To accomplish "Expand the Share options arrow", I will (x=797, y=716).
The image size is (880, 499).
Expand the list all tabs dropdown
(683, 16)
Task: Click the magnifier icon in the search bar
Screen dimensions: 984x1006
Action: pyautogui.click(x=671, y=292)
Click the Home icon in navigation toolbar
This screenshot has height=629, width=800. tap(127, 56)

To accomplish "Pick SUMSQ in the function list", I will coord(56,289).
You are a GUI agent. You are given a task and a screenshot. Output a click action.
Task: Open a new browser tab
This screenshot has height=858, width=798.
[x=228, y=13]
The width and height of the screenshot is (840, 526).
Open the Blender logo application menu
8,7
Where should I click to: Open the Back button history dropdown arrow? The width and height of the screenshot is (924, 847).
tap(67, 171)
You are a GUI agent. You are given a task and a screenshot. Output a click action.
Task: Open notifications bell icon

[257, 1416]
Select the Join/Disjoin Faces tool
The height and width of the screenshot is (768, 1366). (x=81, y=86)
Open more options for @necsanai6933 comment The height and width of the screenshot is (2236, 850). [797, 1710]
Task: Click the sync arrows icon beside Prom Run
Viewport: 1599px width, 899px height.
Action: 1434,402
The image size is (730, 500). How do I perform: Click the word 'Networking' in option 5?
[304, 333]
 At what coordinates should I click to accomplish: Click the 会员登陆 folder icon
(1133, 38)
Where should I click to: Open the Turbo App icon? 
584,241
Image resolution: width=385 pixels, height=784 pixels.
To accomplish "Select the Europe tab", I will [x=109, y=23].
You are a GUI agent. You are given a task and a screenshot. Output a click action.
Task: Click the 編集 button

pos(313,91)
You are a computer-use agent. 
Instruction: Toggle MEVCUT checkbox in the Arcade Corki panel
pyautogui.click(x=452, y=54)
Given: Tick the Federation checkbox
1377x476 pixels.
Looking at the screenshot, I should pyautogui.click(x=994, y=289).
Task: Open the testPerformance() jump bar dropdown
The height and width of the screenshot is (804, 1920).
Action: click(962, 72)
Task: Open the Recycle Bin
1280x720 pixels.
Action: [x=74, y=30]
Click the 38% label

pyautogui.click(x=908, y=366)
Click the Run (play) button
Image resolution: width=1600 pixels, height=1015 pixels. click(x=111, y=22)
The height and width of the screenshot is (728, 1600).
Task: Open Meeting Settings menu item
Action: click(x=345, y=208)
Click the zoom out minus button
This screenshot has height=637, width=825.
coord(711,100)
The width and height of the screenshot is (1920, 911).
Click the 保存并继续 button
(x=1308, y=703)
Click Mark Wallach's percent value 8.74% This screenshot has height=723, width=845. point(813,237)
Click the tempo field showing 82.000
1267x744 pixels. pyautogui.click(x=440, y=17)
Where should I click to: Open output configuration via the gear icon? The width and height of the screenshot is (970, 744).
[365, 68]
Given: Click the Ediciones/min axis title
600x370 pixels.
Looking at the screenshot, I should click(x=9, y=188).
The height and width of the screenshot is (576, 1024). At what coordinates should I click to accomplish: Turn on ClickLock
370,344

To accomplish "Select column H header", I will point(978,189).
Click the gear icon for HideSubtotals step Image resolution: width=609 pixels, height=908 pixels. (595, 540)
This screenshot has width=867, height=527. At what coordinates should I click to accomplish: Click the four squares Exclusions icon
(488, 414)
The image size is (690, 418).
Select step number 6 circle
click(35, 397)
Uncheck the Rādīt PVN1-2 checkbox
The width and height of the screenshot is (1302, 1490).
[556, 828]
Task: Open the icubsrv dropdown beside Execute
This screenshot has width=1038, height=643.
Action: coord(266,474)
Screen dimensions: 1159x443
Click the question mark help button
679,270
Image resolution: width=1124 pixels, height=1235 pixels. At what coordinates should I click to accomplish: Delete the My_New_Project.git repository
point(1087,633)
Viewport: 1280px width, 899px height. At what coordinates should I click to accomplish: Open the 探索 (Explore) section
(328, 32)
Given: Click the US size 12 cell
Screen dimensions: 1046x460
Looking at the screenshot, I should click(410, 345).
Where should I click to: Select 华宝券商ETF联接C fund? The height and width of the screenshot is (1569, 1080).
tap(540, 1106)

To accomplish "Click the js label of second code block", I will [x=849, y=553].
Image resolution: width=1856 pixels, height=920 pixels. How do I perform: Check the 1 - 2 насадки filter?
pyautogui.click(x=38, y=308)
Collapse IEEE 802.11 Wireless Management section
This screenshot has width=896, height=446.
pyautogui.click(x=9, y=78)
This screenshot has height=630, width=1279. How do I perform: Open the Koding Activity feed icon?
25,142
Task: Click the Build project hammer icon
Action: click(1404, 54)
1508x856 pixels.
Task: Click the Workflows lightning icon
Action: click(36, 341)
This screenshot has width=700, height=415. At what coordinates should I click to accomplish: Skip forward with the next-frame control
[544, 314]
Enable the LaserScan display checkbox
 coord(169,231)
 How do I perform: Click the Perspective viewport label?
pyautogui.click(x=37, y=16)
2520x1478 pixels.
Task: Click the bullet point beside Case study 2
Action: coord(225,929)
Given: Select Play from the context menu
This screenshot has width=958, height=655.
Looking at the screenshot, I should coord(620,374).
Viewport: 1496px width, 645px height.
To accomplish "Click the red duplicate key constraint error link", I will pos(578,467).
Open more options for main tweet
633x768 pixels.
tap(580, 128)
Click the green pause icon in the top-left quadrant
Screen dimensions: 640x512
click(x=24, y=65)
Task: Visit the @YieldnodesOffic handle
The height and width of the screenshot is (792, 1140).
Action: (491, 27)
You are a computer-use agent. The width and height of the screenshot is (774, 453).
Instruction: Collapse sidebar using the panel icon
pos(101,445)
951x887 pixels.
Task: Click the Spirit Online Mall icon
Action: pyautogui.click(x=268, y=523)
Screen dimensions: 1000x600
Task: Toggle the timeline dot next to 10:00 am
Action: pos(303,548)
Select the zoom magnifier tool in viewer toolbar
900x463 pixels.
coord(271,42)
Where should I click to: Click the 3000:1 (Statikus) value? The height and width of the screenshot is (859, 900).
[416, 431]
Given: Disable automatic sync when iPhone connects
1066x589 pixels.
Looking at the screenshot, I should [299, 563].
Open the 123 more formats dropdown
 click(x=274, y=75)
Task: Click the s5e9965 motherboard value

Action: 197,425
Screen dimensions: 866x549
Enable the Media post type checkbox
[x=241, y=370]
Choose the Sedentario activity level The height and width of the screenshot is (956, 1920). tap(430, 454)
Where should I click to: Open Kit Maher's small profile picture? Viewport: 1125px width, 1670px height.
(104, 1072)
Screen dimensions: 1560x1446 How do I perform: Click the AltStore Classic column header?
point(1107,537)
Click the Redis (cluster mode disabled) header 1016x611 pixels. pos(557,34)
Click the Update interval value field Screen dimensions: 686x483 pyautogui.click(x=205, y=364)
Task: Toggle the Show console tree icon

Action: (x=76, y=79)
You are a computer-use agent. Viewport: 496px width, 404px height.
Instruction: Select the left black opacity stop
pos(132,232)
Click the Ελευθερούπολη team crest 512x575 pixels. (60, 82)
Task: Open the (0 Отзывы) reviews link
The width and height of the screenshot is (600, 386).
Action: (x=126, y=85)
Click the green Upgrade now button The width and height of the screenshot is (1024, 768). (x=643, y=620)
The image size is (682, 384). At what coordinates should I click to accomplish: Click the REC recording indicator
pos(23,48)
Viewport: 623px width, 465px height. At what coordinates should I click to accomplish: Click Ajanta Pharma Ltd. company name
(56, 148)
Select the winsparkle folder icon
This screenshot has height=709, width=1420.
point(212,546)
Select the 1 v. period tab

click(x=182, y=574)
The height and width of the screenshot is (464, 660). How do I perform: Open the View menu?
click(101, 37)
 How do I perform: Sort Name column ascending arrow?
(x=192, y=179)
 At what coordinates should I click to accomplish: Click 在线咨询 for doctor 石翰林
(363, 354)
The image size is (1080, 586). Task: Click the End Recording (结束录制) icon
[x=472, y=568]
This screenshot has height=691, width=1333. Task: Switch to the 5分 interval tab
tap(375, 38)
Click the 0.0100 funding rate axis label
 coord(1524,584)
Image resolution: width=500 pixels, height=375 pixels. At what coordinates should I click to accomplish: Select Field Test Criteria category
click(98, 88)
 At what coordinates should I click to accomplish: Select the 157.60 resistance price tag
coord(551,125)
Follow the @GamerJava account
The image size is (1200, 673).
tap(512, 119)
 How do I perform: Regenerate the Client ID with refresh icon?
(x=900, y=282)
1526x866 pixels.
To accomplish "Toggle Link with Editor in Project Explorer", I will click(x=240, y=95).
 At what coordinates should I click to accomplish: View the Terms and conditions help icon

About this exercise: Word for word, restate the lines of the listing above starting at the line with "Task: Click the sync" and ending at the line with "The width and height of the screenshot is (1920, 911).", and nothing outside them.

Expected answer:
Task: Click the sync arrows icon beside Prom Run
Viewport: 1599px width, 899px height.
Action: 1434,402
The image size is (730, 500). How do I perform: Click the word 'Networking' in option 5?
[304, 333]
 At what coordinates should I click to accomplish: Click the 会员登陆 folder icon
(1133, 38)
Where should I click to: Open the Turbo App icon? 
584,241
Image resolution: width=385 pixels, height=784 pixels.
To accomplish "Select the Europe tab", I will [x=109, y=23].
You are a GUI agent. You are given a task and a screenshot. Output a click action.
Task: Click the 編集 button

pos(313,91)
You are a computer-use agent. 
Instruction: Toggle MEVCUT checkbox in the Arcade Corki panel
pyautogui.click(x=452, y=54)
Given: Tick the Federation checkbox
1377x476 pixels.
Looking at the screenshot, I should pyautogui.click(x=994, y=289).
Task: Open the testPerformance() jump bar dropdown
The height and width of the screenshot is (804, 1920).
Action: click(962, 72)
Task: Open the Recycle Bin
1280x720 pixels.
Action: [x=74, y=30]
Click the 38% label

pyautogui.click(x=908, y=366)
Click the Run (play) button
Image resolution: width=1600 pixels, height=1015 pixels. click(x=111, y=22)
The height and width of the screenshot is (728, 1600).
Task: Open Meeting Settings menu item
Action: click(x=345, y=208)
Click the zoom out minus button
This screenshot has height=637, width=825.
coord(711,100)
The width and height of the screenshot is (1920, 911).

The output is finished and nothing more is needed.